Here is the opening paragraph for Section A:

"Any officer or employee of a Covered Agency who has authority to take, direct
others to take, recommend, or approve any Personnel Action, shall not, with
respect to such authority, take or fail to take, or threaten to take or fail
to take, a Personnel Action with respect to any employee serving in an
Intelligence Community Element as a reprisal for a Protected Disclosure. "

And here is what a "Personnel Action" is defined as:

"The term "Personnel Action• means an appointment, promotion, detail,
transfer, reassignment, demotion, suspension, termination, reinstatement,
restoration, reemployment, or performance evaluation; a decision concerning
pay, benefits, or awards; a decision concerning education or training if the
education or training may reasonably be expected to lead to an appointment,
reassignment, promotion, or performance evaluation; a decision to order
psychiatric testing or examination; and any other significant change in
duties, responsibilities, or working conditions."

Which means, Snowden couldn't be fired, however, he could still be charged
with crimes, nothing about that.
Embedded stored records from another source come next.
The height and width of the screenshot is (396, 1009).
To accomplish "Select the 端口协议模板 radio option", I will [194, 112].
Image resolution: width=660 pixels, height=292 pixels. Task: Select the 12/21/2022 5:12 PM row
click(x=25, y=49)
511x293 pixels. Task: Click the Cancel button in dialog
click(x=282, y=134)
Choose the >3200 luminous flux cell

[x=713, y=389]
But the next sentence can really invalidate
all of that:

"The term "Personnel Action• does not include the termination of an employee
pursuant to section 1609 of title 10, United States Code."
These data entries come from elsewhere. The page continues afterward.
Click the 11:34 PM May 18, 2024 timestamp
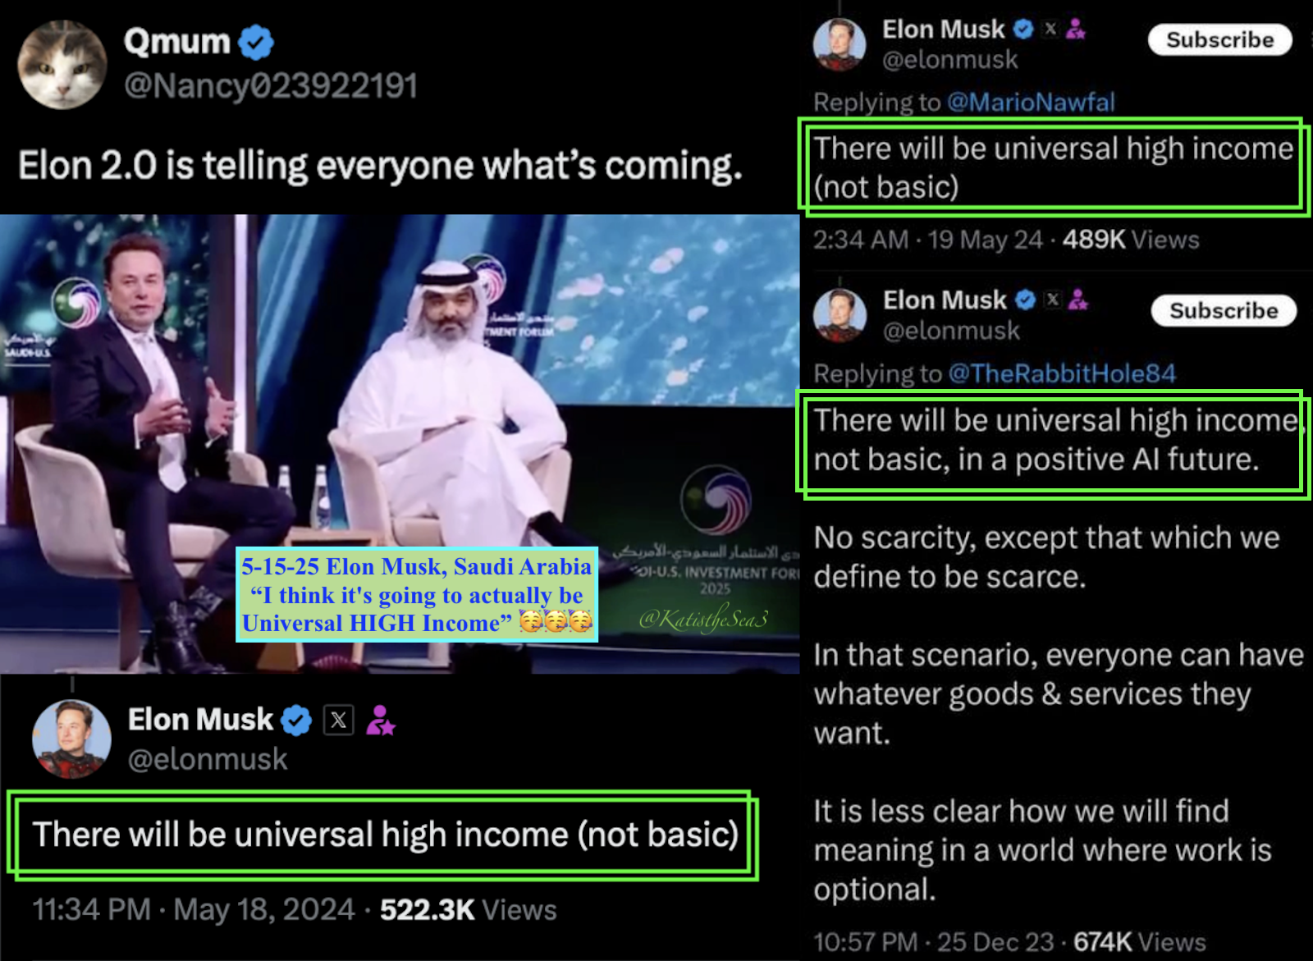1313x961 pixels. point(194,910)
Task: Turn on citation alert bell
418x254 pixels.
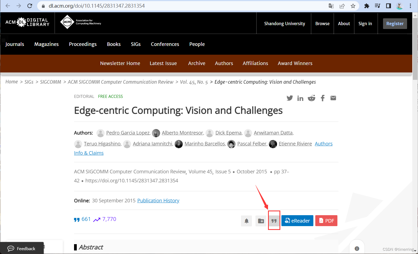Action: tap(246, 221)
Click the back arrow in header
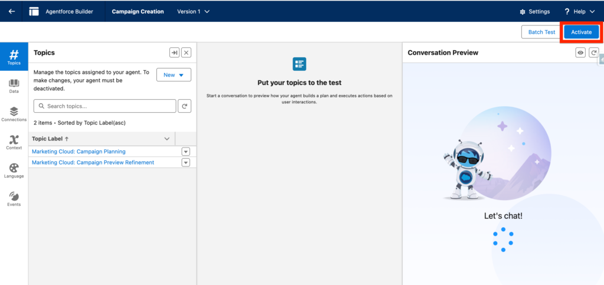 pos(12,11)
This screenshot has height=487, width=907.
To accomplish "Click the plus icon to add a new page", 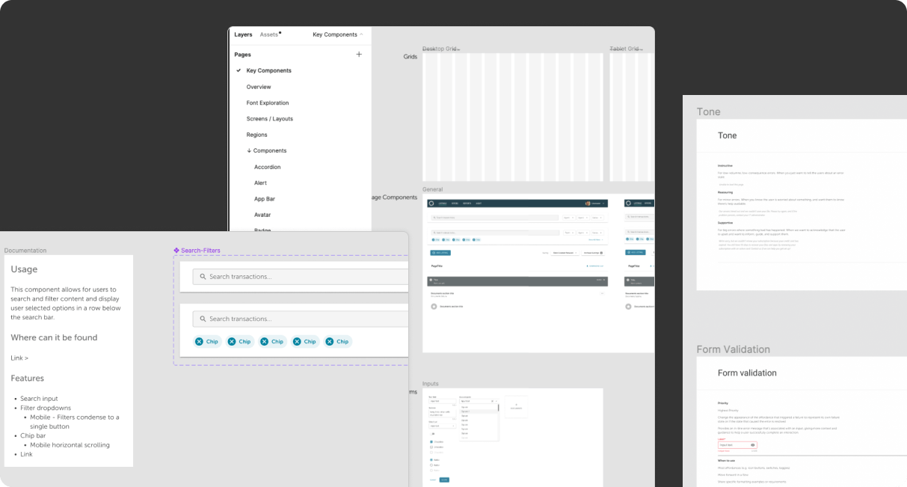I will pyautogui.click(x=359, y=54).

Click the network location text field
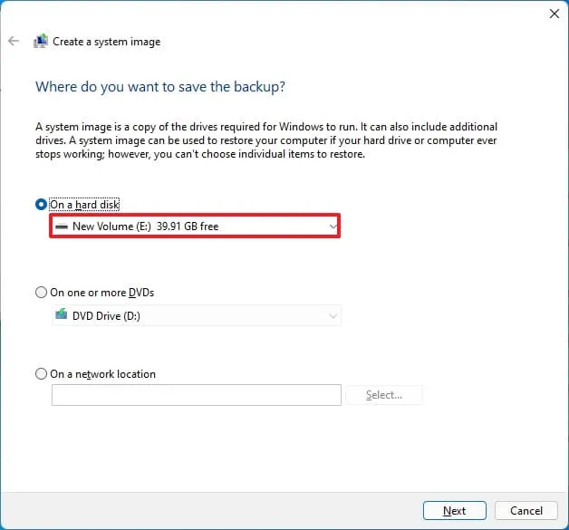tap(196, 395)
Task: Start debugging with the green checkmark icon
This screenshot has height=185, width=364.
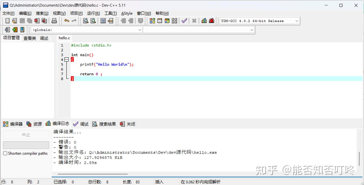Action: [184, 21]
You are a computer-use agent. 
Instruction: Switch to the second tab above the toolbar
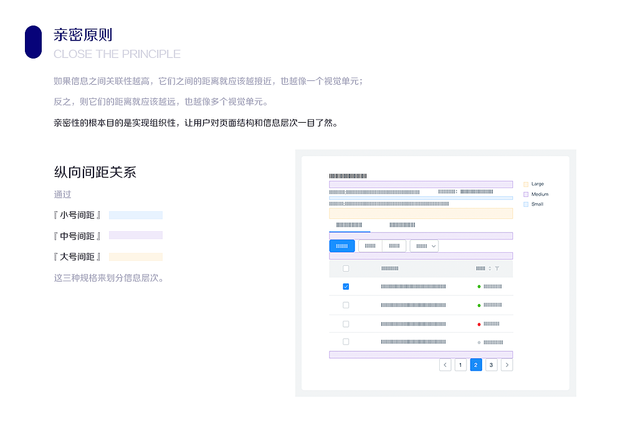[402, 224]
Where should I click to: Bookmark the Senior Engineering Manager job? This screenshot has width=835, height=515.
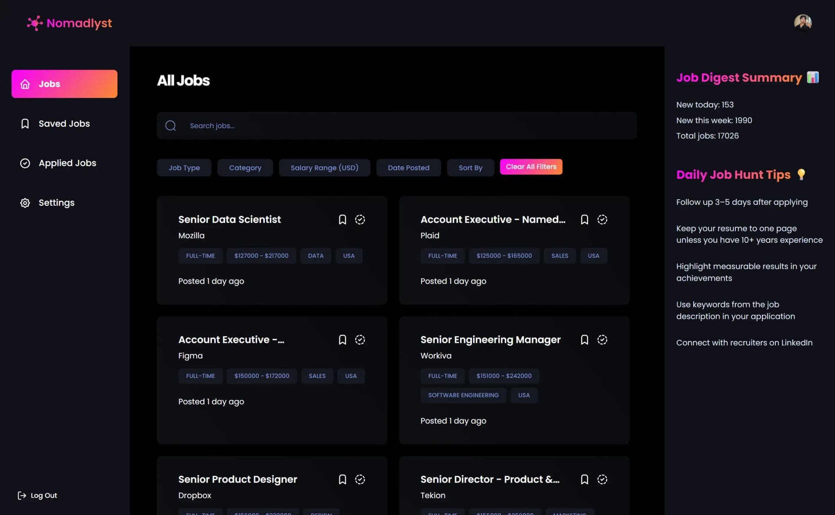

There are more caveats to "Personnel Action" but this first one is what caught
my eye. Looking up 10 USC § 1609[2]:

"(a) Termination Authority.— Notwithstanding any other provision of law, the
Secretary of Defense may terminate the employment of any employee in a defense
intelligence position if the Secretary— (1) considers that action to be in the
interests of the United States; and (2) determines that the procedures
prescribed in other provisions of law that authorize the termination of the
employment of such employee cannot be invoked in a manner consistent with the
national security. "

The first section of § 1609 is what really gets me: this is basically a get
out of jail free card for terminating the person who blows the whistle.
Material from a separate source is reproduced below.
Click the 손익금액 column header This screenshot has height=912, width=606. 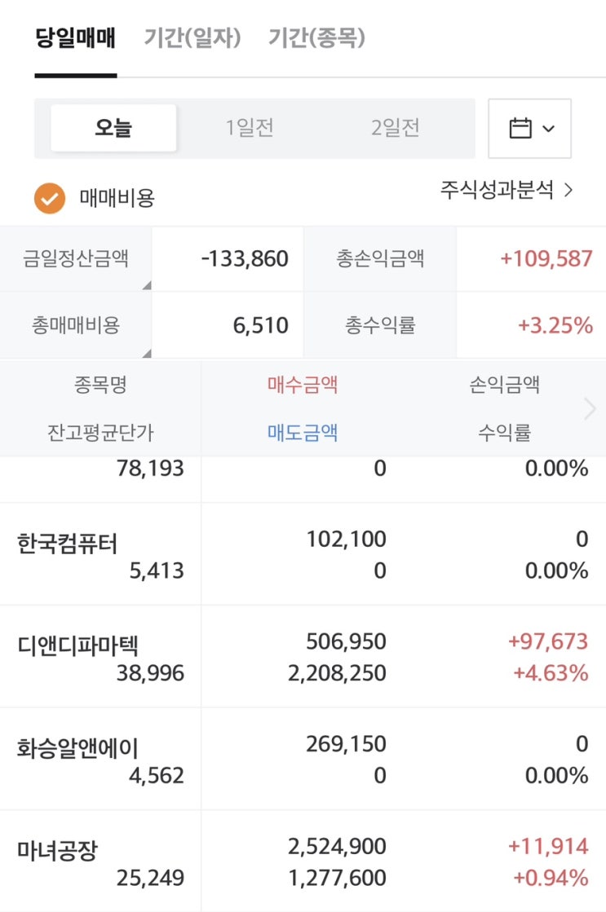504,385
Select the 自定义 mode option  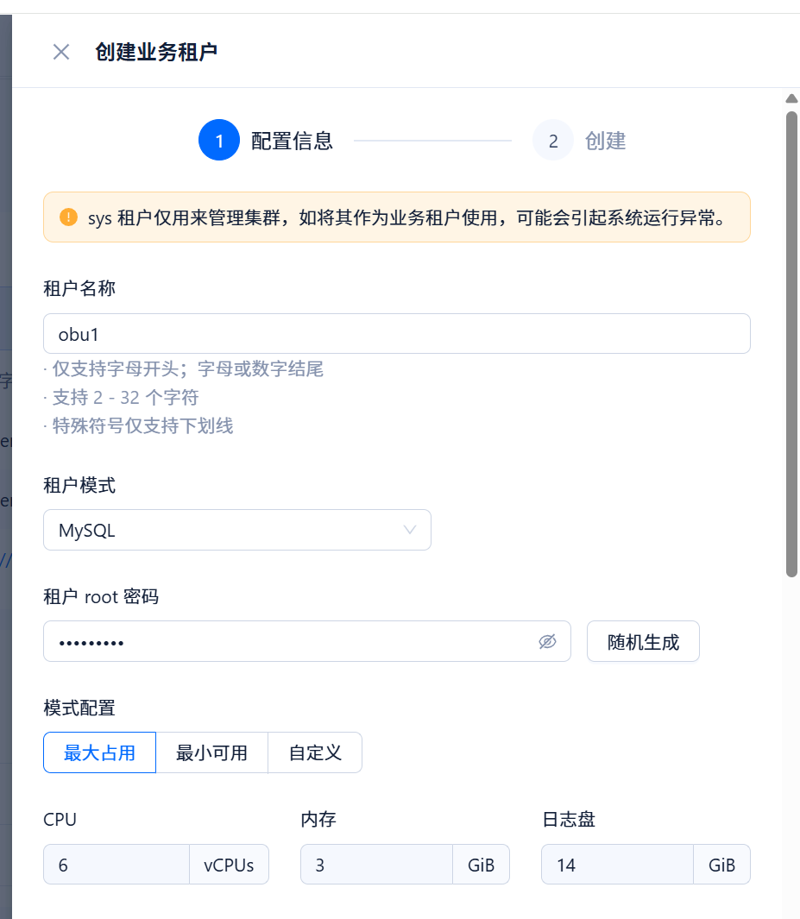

Even then, the disclosure process is absolutely ridiculous and designed to
keep the public uninformed. Obama even said himself that if Snowden had gone
the "proper" route, then "we would most likely be in the same place now" but
he wouldn't have "put lives in danger". Except that the public wouldn't have
known about this invasion of privacy and it would have most likely been shot
down by higher ups instead of actually being fixed.

[1]
[https://www.fas.org/irp/offdocs/ppd/ppd-19.pdf](https://www.fas.org/irp/offdocs/ppd/ppd-19.pdf)

[2]
[http://www.law.cornell.edu/uscode/text/10/1609](http://www.law.cornell.edu/uscode/text/10/1609)

------
nly
Time to play 'privacy theater‎'?